ACTIVITY: Every record should be copied exactly, and the images omitted.

═══ DATA RECORDS ═══

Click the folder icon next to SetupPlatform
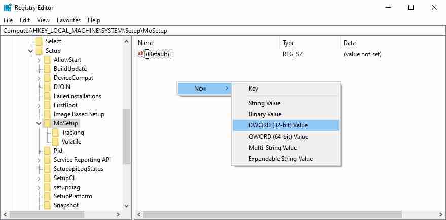The height and width of the screenshot is (220, 446). click(48, 196)
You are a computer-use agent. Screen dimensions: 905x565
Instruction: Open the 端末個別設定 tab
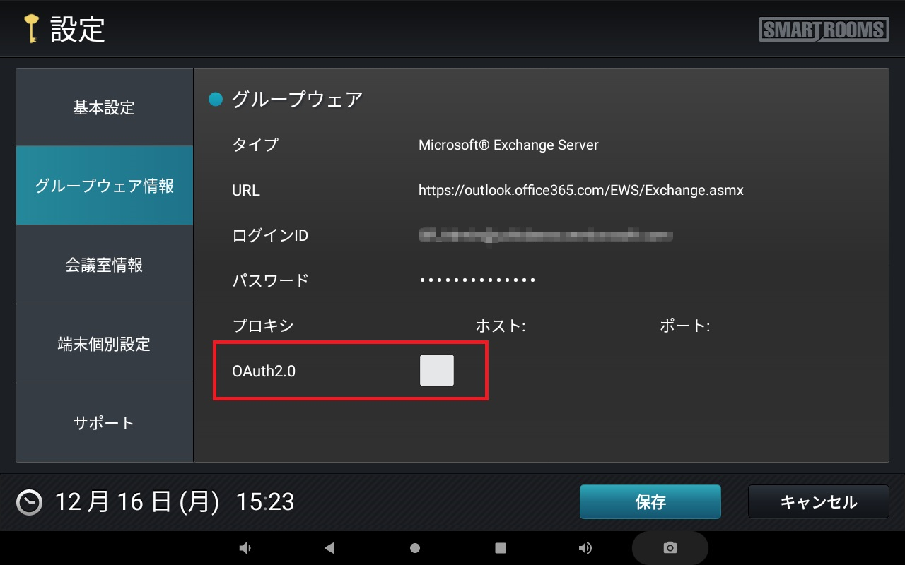coord(104,344)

═══

RESPONSE AREA:
Click the folder icon next to SetupPlatform
The height and width of the screenshot is (220, 446). click(48, 196)
You are a computer-use agent. Screen dimensions: 905x565
Instruction: Open the 端末個別設定 tab
coord(104,344)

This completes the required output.